In Adamawa state, some displaced families have begun to return to their homes as the Nigerian army have pushed back Boko Haram.

Map of Nigeria, highlighting Adamawa State where many Christians had to leave their homes but some are now returning

Returning is difficult. It’s not always safe, as Boko Haram still carry out sporadic attacks, even if they can no longer take and hold ground in the same way as before. The militants destroyed not only homes, but entire communities – they burned churches, schools, libraries and health centres, and polluted wells by dumping corpses in them. Farms have been deserted, meaning it will take time before people will be able to produce their own food again.

However, Isaac*, an Open Doors worker who is providing support to the returning Christians, writes, “The desperation seems to be matched by determination. These Christians refuse to let the challenges stop them from taking back their homes.

“They are rebuilding houses with materials like corn stalks, wood and grasses or mud. It is a far cry from the more permanent structures Boko Haram destroyed, but it is a roof over their heads that offers protection against the elements.

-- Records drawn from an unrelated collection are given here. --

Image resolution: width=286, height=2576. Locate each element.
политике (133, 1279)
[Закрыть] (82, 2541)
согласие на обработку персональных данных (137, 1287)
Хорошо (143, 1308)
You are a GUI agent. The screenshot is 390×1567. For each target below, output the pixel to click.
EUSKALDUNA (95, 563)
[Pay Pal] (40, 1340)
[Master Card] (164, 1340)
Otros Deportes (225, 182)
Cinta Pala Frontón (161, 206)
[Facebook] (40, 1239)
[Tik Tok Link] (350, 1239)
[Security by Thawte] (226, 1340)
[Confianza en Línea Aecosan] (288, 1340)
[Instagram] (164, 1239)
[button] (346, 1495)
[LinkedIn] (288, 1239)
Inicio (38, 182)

“Church activities have resumed despite the fact that there is very little left of their buildings. It was a privilege to spend time in prayer with men in a small church recently rebuilt.

“But there are many congregations that don’t have the resources and have to make other plans. They gather under trees, or use whatever’s left of their buildings. In one place I walked around a church that was little more than a skeleton, with no roof and no walls. But believers placed anything remotely resembling seating on the ground so that they could continue services without having to sit in the dirt.

“As far as I went, I witnessed Christians working hard to reclaim their homes. They expressed a desire to respond in faith and trust God for His timely provision in their daily needs, in comfort and in grace to face this new phase of their lives. They need our prayer and support as they make sure that the extremists fail in their effort to remove them permanently from this area.”

The support and prayers of people like you have enabled Open Doors workers to provide vital relief aid to 2,000 people in communities like these in Adamawa state, as well as looking at how to best support these returning families long term.

The leader of our Nigeria team says, “The next few months of mapping the circumstances of returnees and determining the most pressing needs for the short and long term are very important for us. We are careful to avoid duplicating the work done by others, including the government, but rather seek to compliment those efforts.

“The situation of returnees is very fluid, so we need a lot of prayer for wisdom. We really appreciate your prayer for our team on the ground.”